DATA PROVIDED:
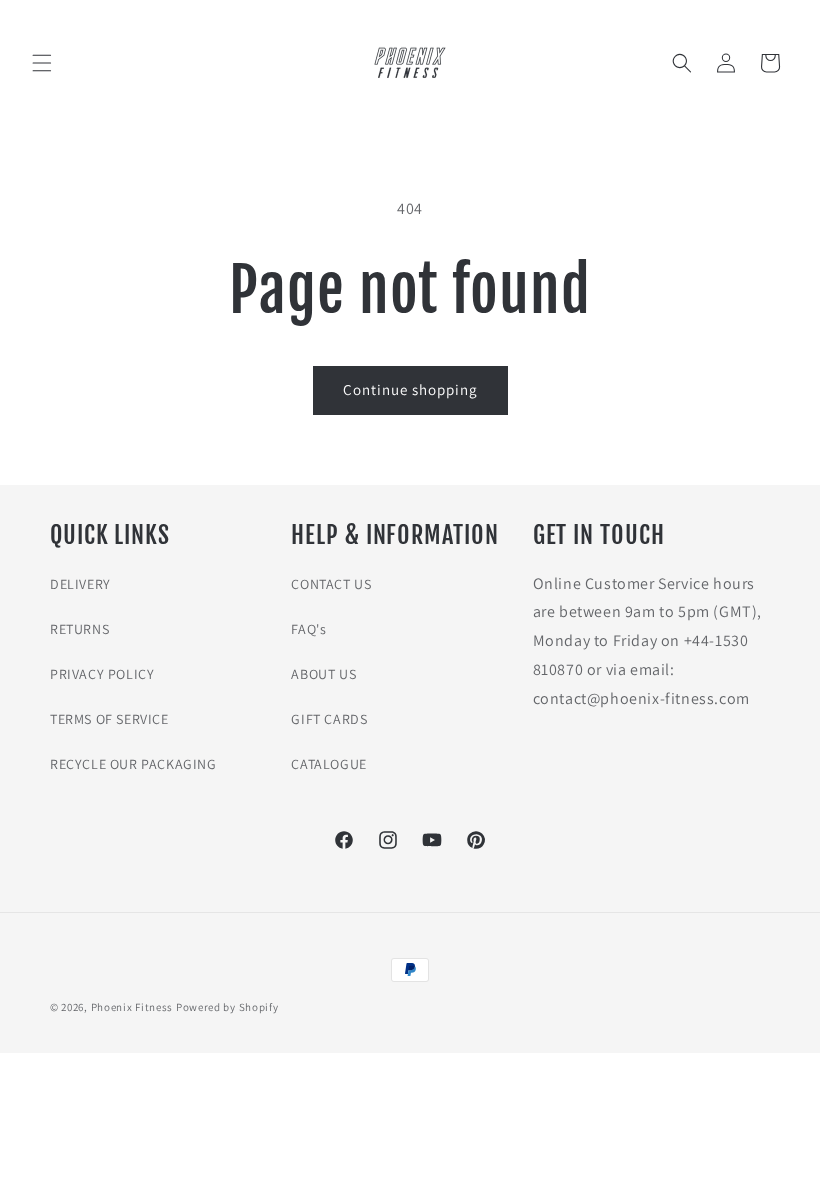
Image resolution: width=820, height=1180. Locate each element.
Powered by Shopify (227, 1007)
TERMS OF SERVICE (109, 719)
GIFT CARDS (329, 719)
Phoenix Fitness (132, 1007)
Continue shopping (410, 389)
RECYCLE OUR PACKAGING (133, 764)
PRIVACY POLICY (102, 674)
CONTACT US (331, 584)
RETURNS (79, 629)
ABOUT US (323, 674)
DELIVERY (80, 584)
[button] (42, 63)
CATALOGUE (328, 764)
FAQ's (308, 629)
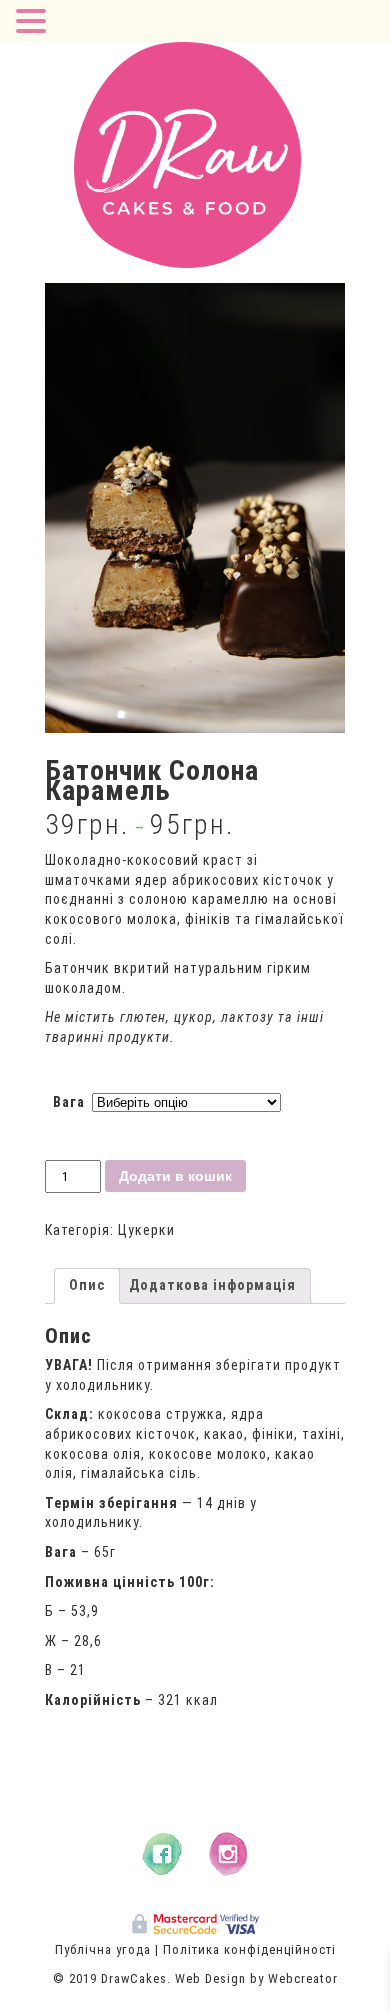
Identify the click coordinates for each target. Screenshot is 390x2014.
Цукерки (146, 1230)
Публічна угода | (107, 1949)
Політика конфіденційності (249, 1949)
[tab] (87, 1286)
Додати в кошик (175, 1176)
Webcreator (303, 1978)
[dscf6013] (195, 508)
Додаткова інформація (212, 1285)
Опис (87, 1285)
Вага (69, 1102)
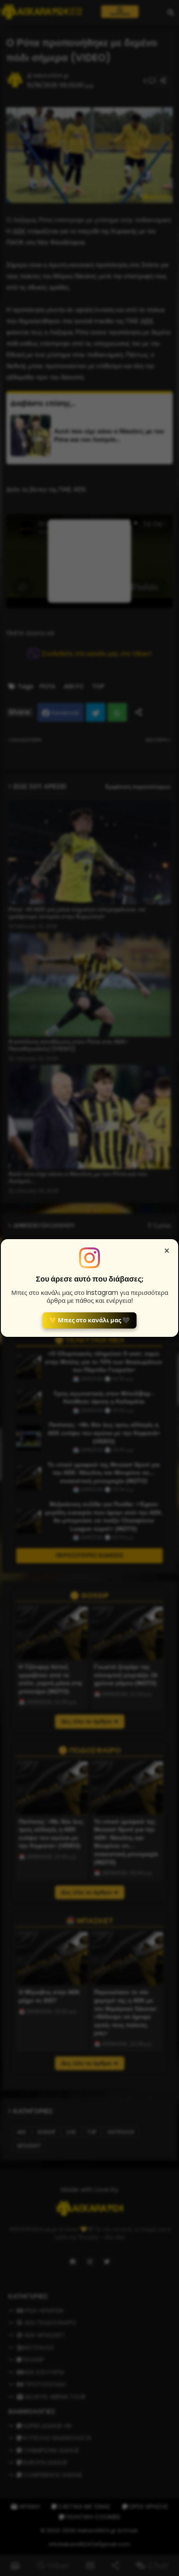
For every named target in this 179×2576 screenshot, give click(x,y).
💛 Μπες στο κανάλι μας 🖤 (89, 1320)
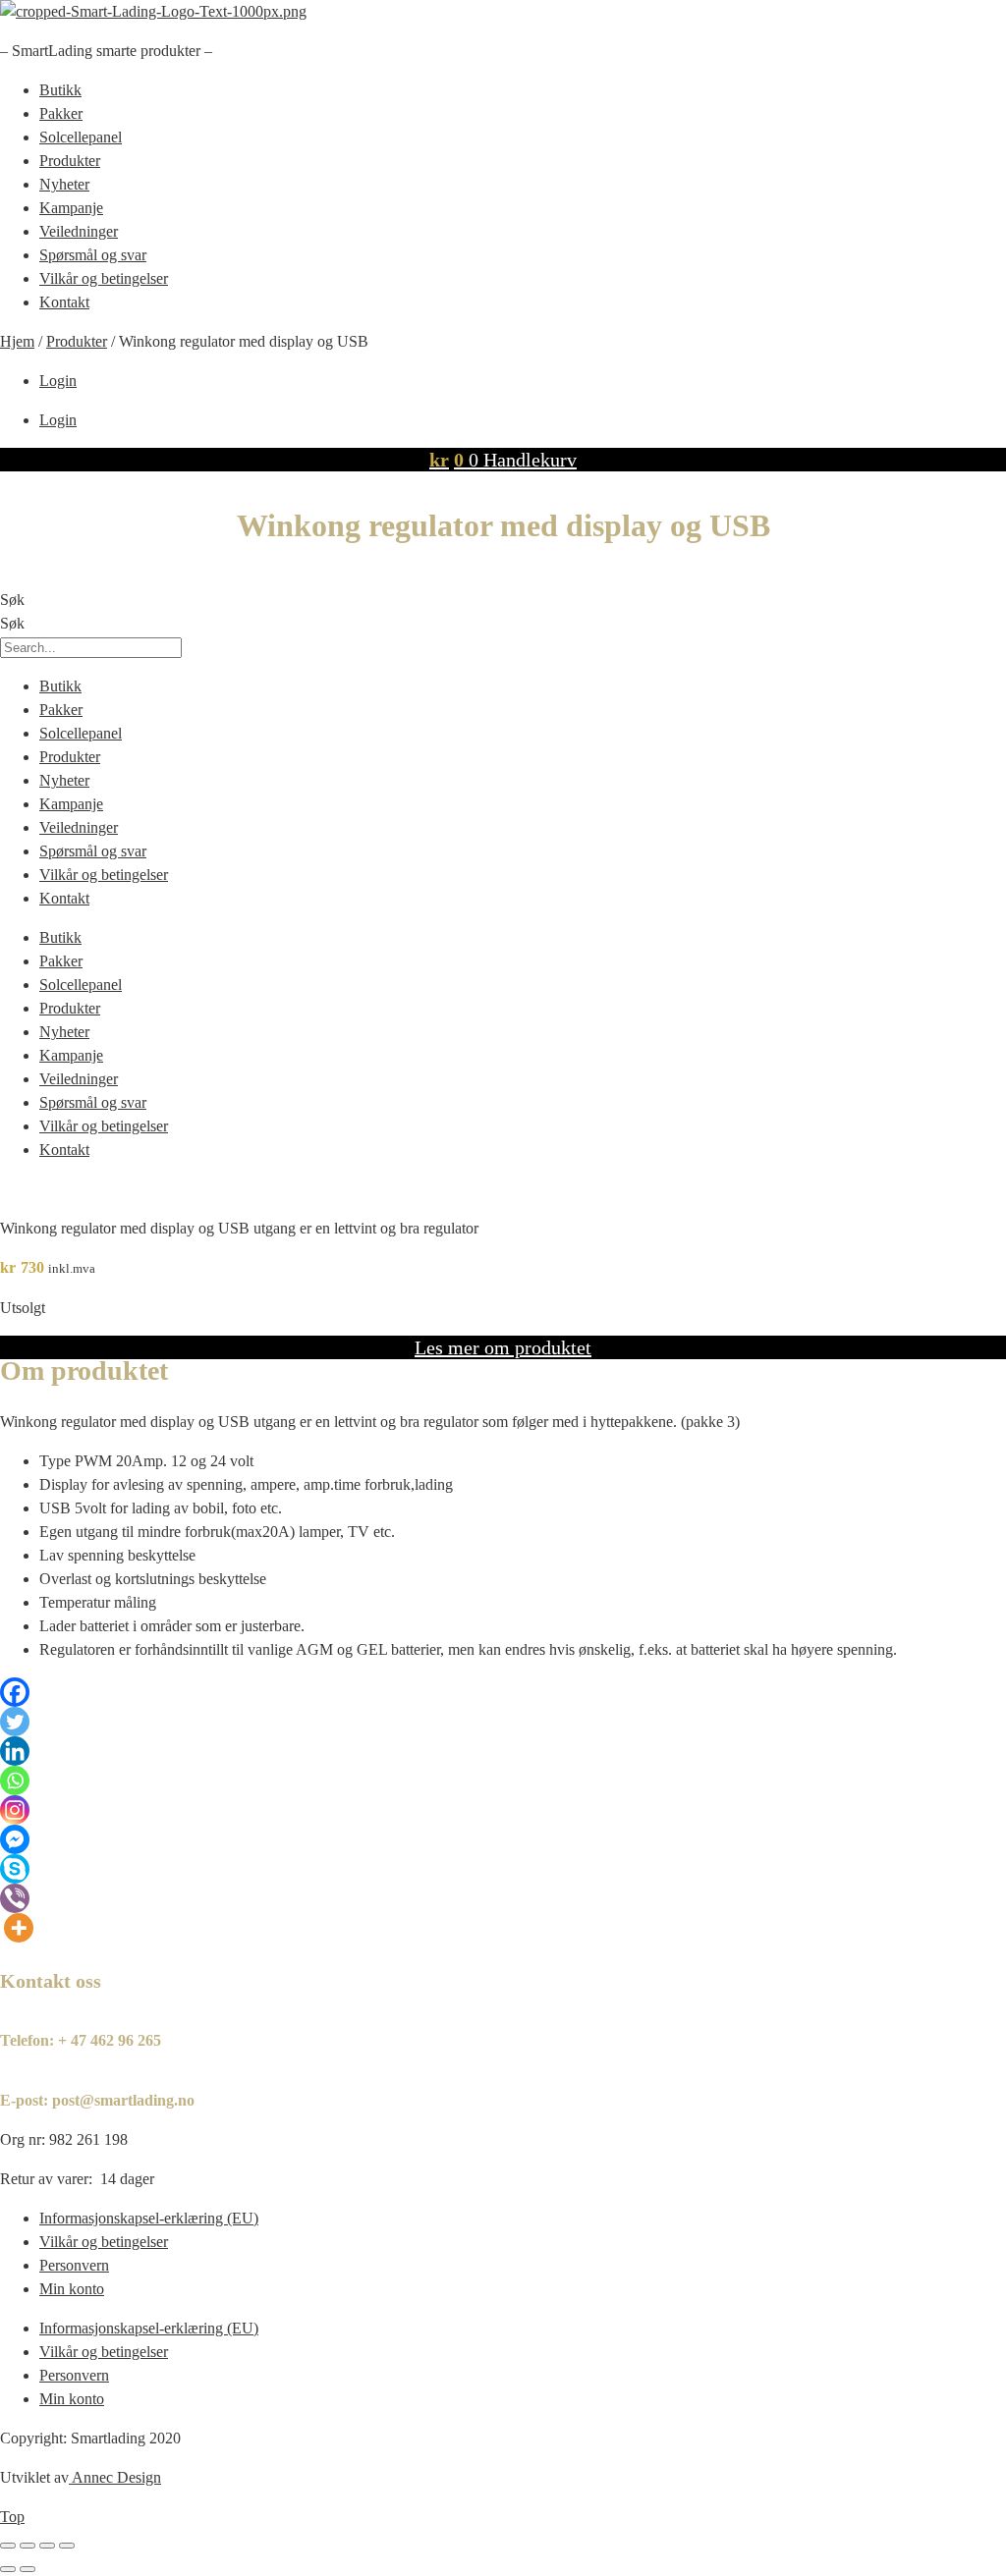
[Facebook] (14, 1692)
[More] (18, 1928)
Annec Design (116, 2477)
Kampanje (71, 207)
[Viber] (14, 1898)
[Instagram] (14, 1810)
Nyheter (64, 184)
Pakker (61, 113)
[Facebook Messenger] (14, 1839)
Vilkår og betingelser (103, 278)
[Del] (47, 2546)
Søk (12, 599)
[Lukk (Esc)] (67, 2546)
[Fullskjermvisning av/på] (27, 2546)
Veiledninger (78, 231)
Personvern (74, 2265)
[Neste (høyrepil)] (27, 2569)
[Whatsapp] (14, 1780)
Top (12, 2516)
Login (58, 380)
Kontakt (64, 302)
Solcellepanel (80, 137)
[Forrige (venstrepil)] (8, 2569)
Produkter (69, 160)
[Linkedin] (14, 1751)
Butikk (60, 90)
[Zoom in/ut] (8, 2546)
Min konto (71, 2288)
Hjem (17, 341)
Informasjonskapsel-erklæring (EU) (148, 2218)
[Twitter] (14, 1721)
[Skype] (14, 1869)
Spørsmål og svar (92, 255)
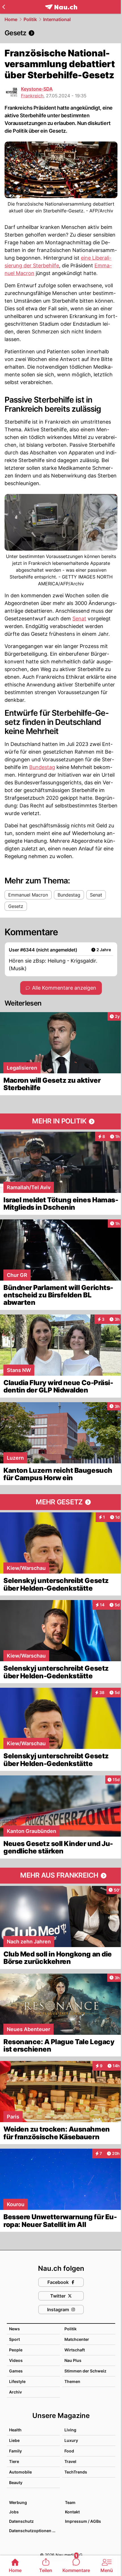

THE TASK: Look through the listing, and copy each line in which the string "target" turns up.

RESULT:
Identify the click coordinates for each target. Screenshot is 390x2014.
For every named target in this 179×2576 screenshot, give click(x,y).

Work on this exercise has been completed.